Havelinas, he figured, as he reached for his rake. The boarlike creatures were as prevalent in Chino Valley as coyotes had been in the suburbs of Phoenix.
Shinn had barely begun his final sweep around the periphery of the garden when the first light of dawn began to crest the distant mountaintops. He was about to set the rake aside and assume his usual lotus position when the sun’s rays stretched out across the garden, revealing the elongated silhouette of someone coming down the path toward him. Shinn had his back to the path and, puzzled, he was about to look over his shoulder when he heard a thud in the sand off to his left. He turned just in time to see something roll to a stop amid the furrows he’d just raked. Shinn’s eyes widened with sudden horror as he saw blood seep into the sand from the severed head of his pet terrier.

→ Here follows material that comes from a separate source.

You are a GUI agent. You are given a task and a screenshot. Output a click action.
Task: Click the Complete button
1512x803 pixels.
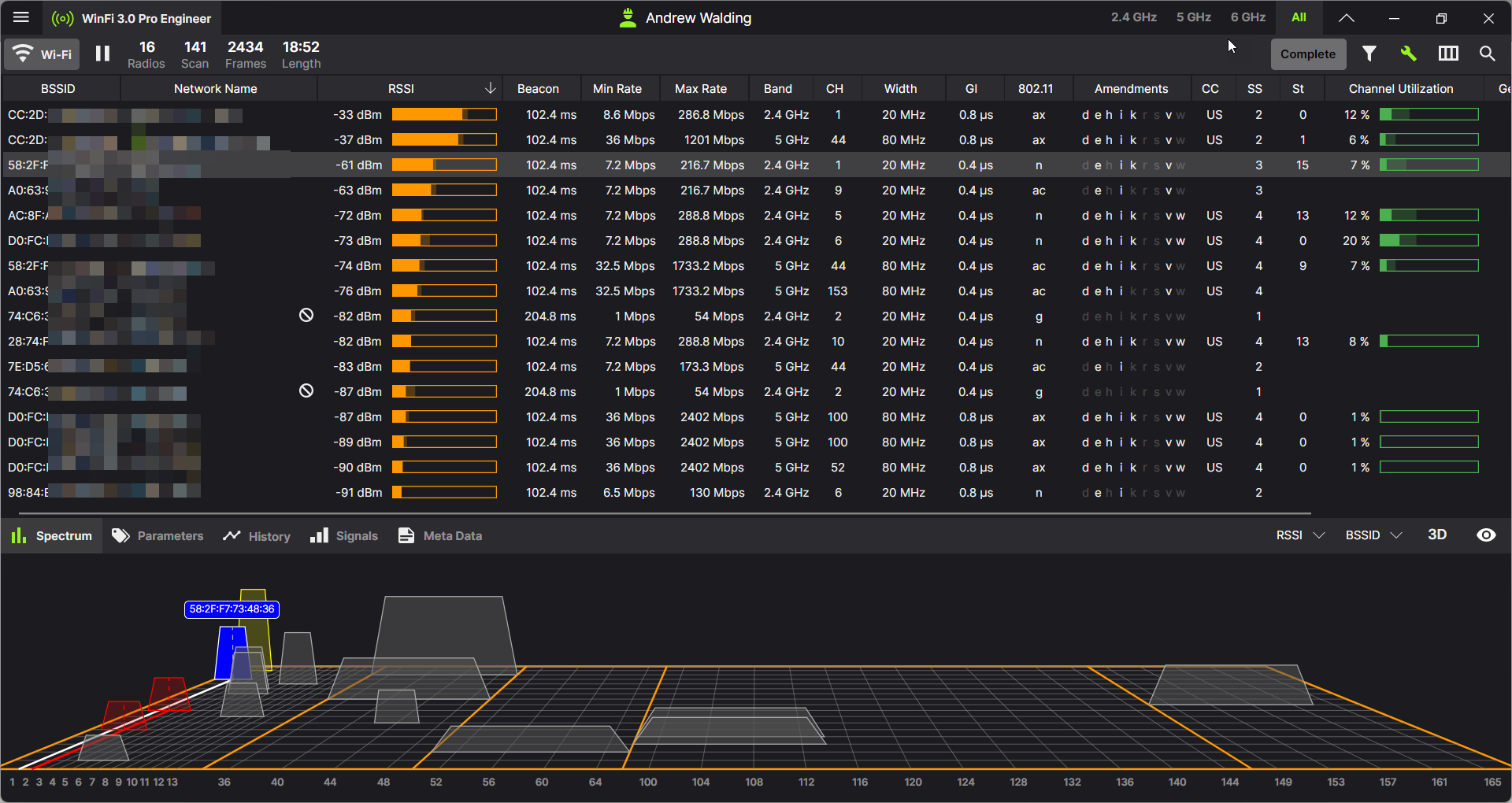coord(1307,54)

“Kyono!” Shinn gasped in horror. “No!”
Heart racing, the defector whirled to see three men heading down the path toward him. Two of them were dragging Shinn’s beloved wife between them. The woman was barely able to stay on her feet, and she was naked except for a band of gray duct taped wrapped several times around her jaw, muting her cries. One look at the shame and fear in his wife’s eyes and Shinn’s legs weakened beneath him. He slowly dropped to his knees, speechless.
“You’re a hard man to find, Shinn Kam-Song,” Hong Sung-nam attested. “But find you we have.”
CHAPTER THIRTY
Joint Security Area, Panmunjom, South Korea
It would be another twenty-four hours before Lim Seung-Whan would be returned to his homeland in exchange for ransom, but when Colonel Michaels asked if Akira Tokaido wanted to check out the spot where his cousin would be dropped off, it was an offer the Stony Man computer expert couldn’t refuse.
Although Panmunjom was just a short drive from Camp Bonifas, the Joint Security Area was a world unto itself. Straddling the DMZ, the JSA was steeped with tension, as sentries from both Koreas faced off against one another from their positions on either side of the bright blue buildings where the U.S. and its allies sat in on the neverending negotiations between the two countries. And yet at the same time there was an almost surreal festiveness in the air, as Panmunjom was also a popular tourist attraction that lured throngs of curiosity-seekers who came to buy souvenirs and take tram rides through one of the infamous tunnels the North Koreans had burrowed through the surrounding mountains in hopes of allowing troop access to the South. Tokaido found it unsettling to see so many people posing for pictures atop the concrete barricade separating the two nations, and when he saw a young couple walk away from a trinket kiosk marvelling at the strip of prison camp barbed wire they’d just purchased, he felt as if he’d stumbled into the Amusement Park from Hell.